Agency Retain Decision-Making Authority
In facing a request to modify or terminate services due to a bona fide coronavirus-related concern, agencies have to grapple with a number of considerations in addition to the wishes of the talent. Agencies need to contend with all of the various other contracts that may exist for the production at issue, and could face financial liability with other vendors and service providers in the event of a delay or cancellation of the services.

Therefore, even if the parties are negotiating in good faith, agencies must be sure to retain the sole authority to exercise the right to modify or cancel, and should do so only after considering what consequences might arise based on other vendor agreements in effect.

In addition, because of the significant liabilities agencies risk by cancelling a production, it is important that talent, in exchange, be willing to forego payment entirely as a consequence of refusing to perform their services. This arrangement balances the risks equitably between both parties, whereby agencies risk cascading losses and liabilities due to cancellation of an event, and the talent risks losing a paycheck for services that he or she never rendered.
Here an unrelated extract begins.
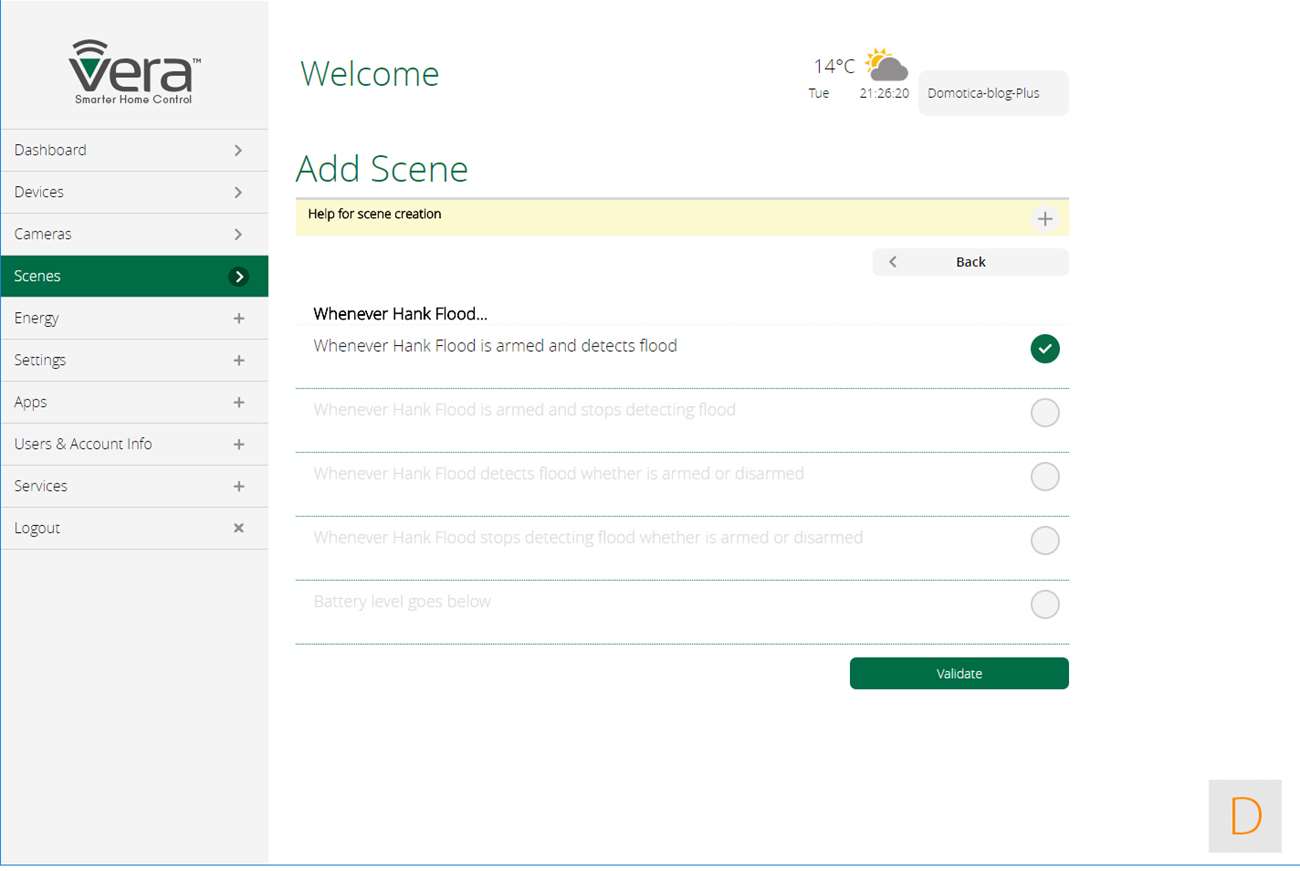Open the Devices menu item
Image resolution: width=1300 pixels, height=871 pixels.
[134, 192]
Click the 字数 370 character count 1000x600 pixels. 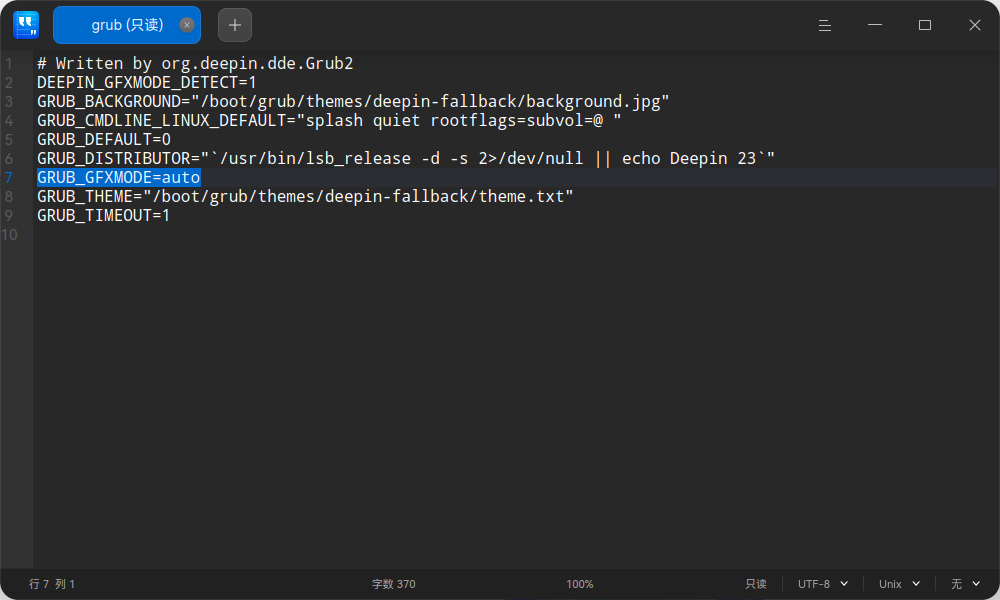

However, there are a few gradations of middle ground that parties should consider, as they could result in a more palatable outcome for both sides:

  • Modifying the Approach: Instead of terminating, the parties can agree to modify the services in a way that makes the talent comfortable performing despite the coronavirus (such as a live-stream instead of a live appearance, or self-producing a video or sound recording instead of appearing on a set or in studio).
  • Terminating Fully: If the services are ultimately terminated, then the agency and advertiser must reserve the right to withhold all payment or receive a refund of a prorated portion of the talent's fee, attributable to services that were never performed and usage of the talent's services that was never made possible.
  • Terminating, With Room for Future Work: The agency's right to terminate can also be accompanied by a right of first refusal in the event the campaign is reintroduced or the production is ultimately rescheduled at a later date. Under this approach, the advertiser and agency would be obligated to approach the talent first to be re-hired for the program, before approaching any new talent. This approach can help reassure the talent that he or she will not miss out on work opportunities or be cast aside and be replaced with someone else.

Big Picture Implications
While the notion of a "Modification/Cancellation" provision has been spurred by the recent coronavirus crisis, and the fact that many of the legitimate concerns it has caused may not meet the standards for invoking a force majeure clause, these challenges are not unique to this particular pandemic. There are many instances where similar issues regarding cancellation of performance may arise due to imminent threats that have not yet materialized. Some examples include natural disasters like wildfires, hurricanes or tsunamis, or volatile political events, such as an increase in political violence or instability, any of which may be tracked and may pose imminent threats to health and safety in certain conditions, just like the coronavirus pandemic.

Thus, while it is particularly timely to rethink force majeure provisions and consider adding new language to address imminent health and safety risks, this exercise has applications which go far beyond our current crisis and can help parties plan for unanticipated events well into the future.